Миссис Бронсон нагнулась к моему уху и быстро зашептала:
- Соглашайся! Всегда соглашайся, если тебя угощают. Заказывай виски. А я буду наливать тебе имбирное пиво. Только смотри - выпивай его сразу. Окупишь харчи.
- На, получай его, Алек. - Смех снова зазвучал в ее голосе.
Она положила руку мне на плечо и втолкнула меня в комнату.
- Молодец! - сказал мужчина. - Так и надо. Садись и веселись. Где стул? А, вон он. Давай его сюда. Садись. Что будешь пить? На кой тебе сдались эти палки? Дай-ка их мне. Сунь под стол. Вот так. Эй, хозяюшка, налейте нам. Ну-ка, Руби, допивай! Что это с тобой, ты отстала на два стакана!
Женщина, сидевшая с ним, поднесла ко рту недопитый стакан и вылила пиво прямо в горло, не глотая. Когда-то она, вероятно, была полной, а сейчас сильно похудела, и кожа на ней обвисла. Усталое лицо напоминало маску. Она клевала носом и слегка покачивалась на стуле. Мне она показалась больной.
Женщина осторожно поставила на мокрый стол пустой стакан и подтолкнула его к мужчине. Все это время она неотрывно смотрела в одну точку, как будто искала в ней опору.
- Тебе виски, Алан? - спросила миссис Бронсон, собирая стаканы.
- Да, - ответил я.
- Вот это дело! - воскликнул мужчина, рука его легла на мое плечо. Вот это жизнь, парень! Живем ведь один раз. Веселись, пока можно! Вот какого я мнения, если хочешь знать. Как тебя зовут?
- Алан, - сказал я.
- Молодец, Алан. Ты мне нравишься.
Мне было не по себе. Я помнил слова отца: ни один человек не должен пить за чужой счет, если сам не может поставить в ответ такое же угощение.
- Мне неловко пить за ваш счет, - сказал я. - Я не могу угостить вас.
- Какого черта! Не все равно, что ли! - воскликнул он, отбрасывая мои сомнения презрительным взмахом руки. - Я хочу поставить тебе выпивку, и все. - Он наклонился ко мне и сочувственно спросил: - Что, дела не блестящи? - И опять положил руку мне на плечо. - Не сомневайся, парень! Не беспокойся! У меня столько денег, хоть жги их. В субботу взял двадцать фунтов за один - в Муни Вэлли поставил на славную лошадку - "Рассвет". Вот гляди! - Он вытащил из кармана пачку банкнот и бросил их на стол. - Видишь, сколько!

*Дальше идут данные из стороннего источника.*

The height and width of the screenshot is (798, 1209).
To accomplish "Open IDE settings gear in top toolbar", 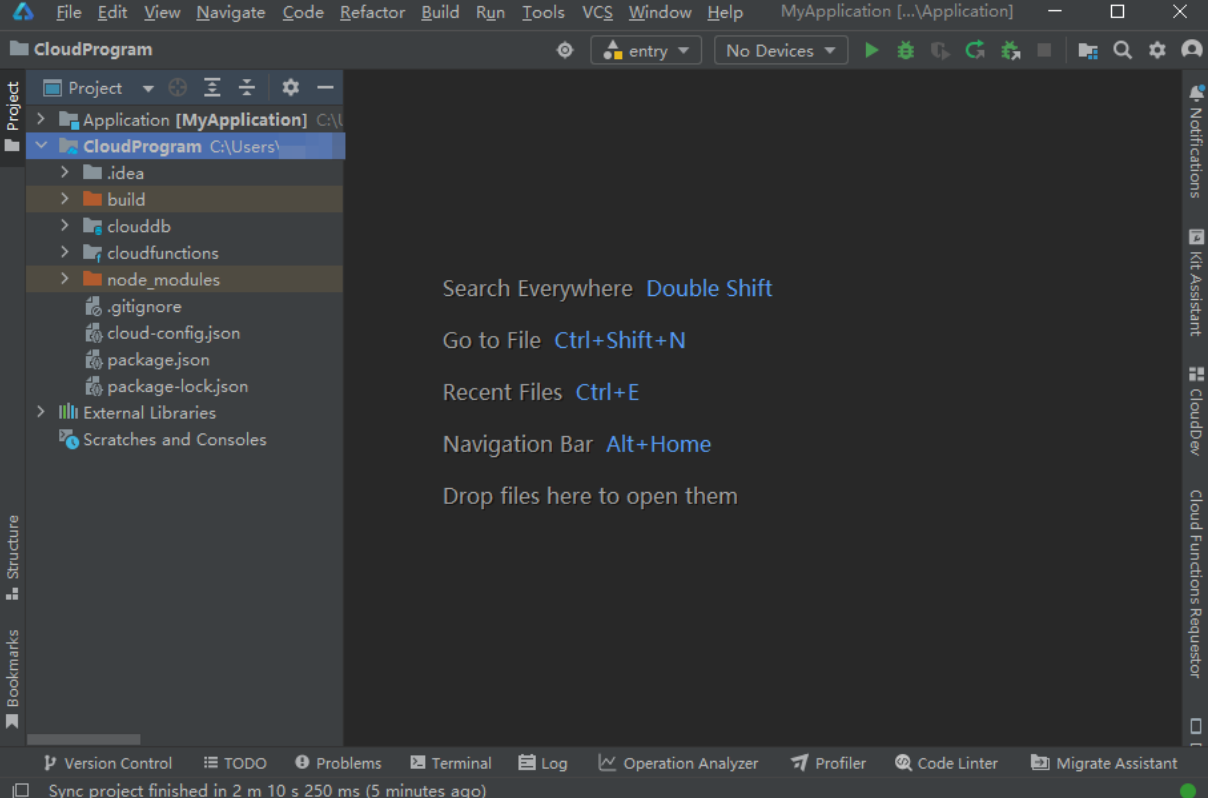I will coord(1157,50).
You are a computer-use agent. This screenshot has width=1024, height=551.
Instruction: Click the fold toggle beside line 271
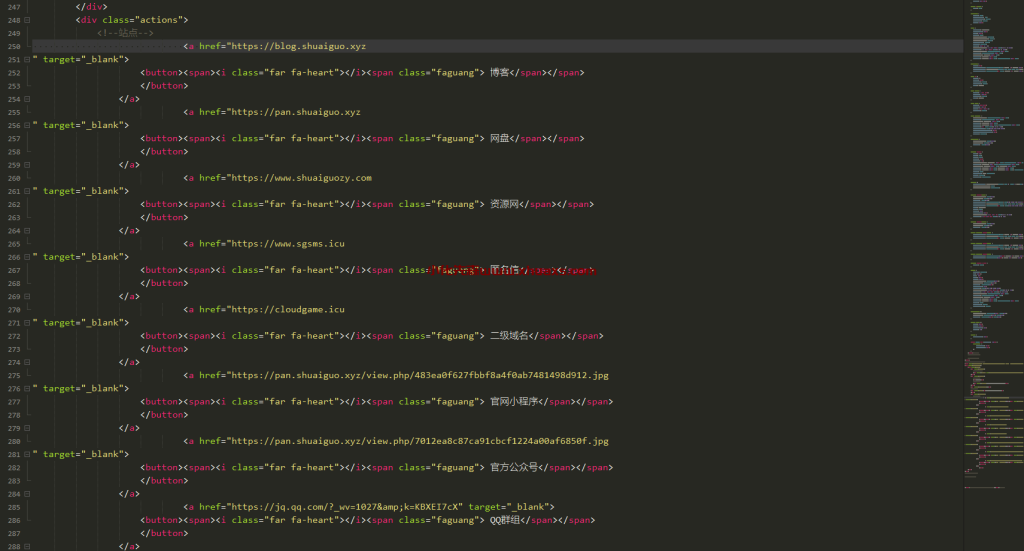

Женщина бессмысленно уставилась на деньги. Она икала. Миссис Бронсон вернулась, неся на подносе три полных стакана. Она протянула мне стакан "виски", до половины наполненный коричневой жидкостью, а перед моими компаньонами поставила пиво.
Мужчина бросил несколько монет на поднос.
- Не утруждайтесь сдачей, милая,
- Спасибо, Алек.
- Ну, за удачу! - сказал Алек, чокаясь со мной.
- За удачу! - повторил я.
Я опорожнил стакан одним махом и поставил на стол.
- Черт! - восхищенно воскликнул Алек, который только отхлебнул пива. Глотка у тебя, видно, луженая! Я достал костыли из-под стола и встал.
- Вот что, - сказал я. - Мне надо пойти поесть. Уже полчаса, как был звонок к ужину.
- К черту звонок! - произнес он, слабым жестом выражая свое несогласие и всеми силами стараясь придать голове устойчивое положение. - Пусть себе звонит, проклятый, пока не отвалится.